Though Goldberg says he prefers that "the narrative be left up to the eye of the beholder," Cirque Dreams Jungle Fantasy
has a sort of outline: an everyday fellow is lured into an enchanted by a singing Mother Nature, who reveals to him many lessons and wonders, from bungee-jumping frogs to contorting lizards and balancing giraffes.
Audiences familiar with the popular Montreal-based Cirque du Soleil may note some overlaps with the Cirque Dreams
style. "Both brands have amazing acrobatics, performers from all over the world and a creative format that is a combination of various elements," Goldberg acknowledges.
But among the key differences is that whereas Cirque du Soleil has designed its work almost exclusively for standing tents, Goldberg has always conceived his Cirque shows for proscenium theatres. That's at least partly because Goldberg loves the illusions that only theatre can create.
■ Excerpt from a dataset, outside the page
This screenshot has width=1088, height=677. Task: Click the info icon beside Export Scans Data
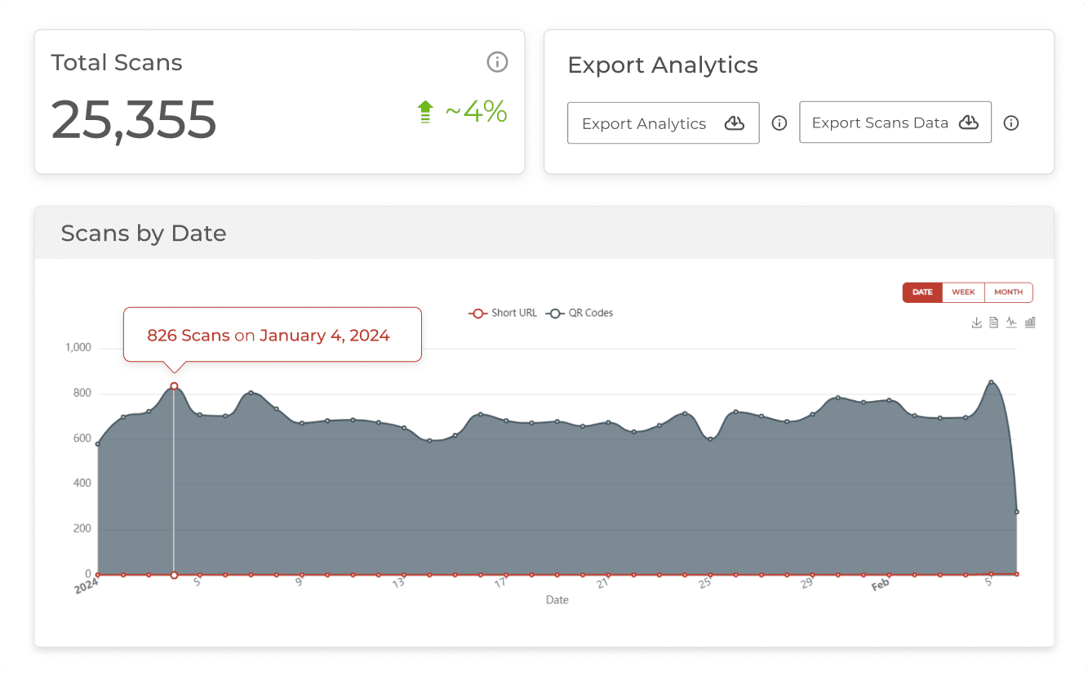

"I've always believe it's not what you have but what you do with it," Goldberg explains. "So with a proscenium stage, it's a challenge to create that illusion that the audience is inside it, and the fourth wall isn't there, but that's what the audience thinks by the time show is done. They get lost in it."
Indeed, Goldberg admits that he enjoys sitting unobserved in a theatre seat and overhear audience reactions.
"Nobody knows who I am, so I sit in the audience at different places," Goldberg says. "And whether it's a four-year-old or a seasoned theatregoer, what I hear over and over is, 'Wow!' And, 'They're not going to do that--I can't believe they're doing that!' If at the end of the night I can hear a husband turn to a wife, or a parent to a child, and say, 'Wasn't that a lot of fun?', then I've accomplished what I set out to accomplish."
There's another reason Goldberg has always designed his shows for theatres rather than tents, and why this Long Island boy is excited to be coming full circle.
"After I built that shoebox set for Miracle Worker
when I was six years old, I wrote my first Tony awards acceptance speech," Goldberg says. "I've had my eyes on the prize ever since! It's always been a goal of mine. So to come back to New York and showcase my creativity and imagination, which for so many years was unchanneled and untapped--it's a homecoming."
In short, Goldberg has reversed the old cliché: He's come home with the circus.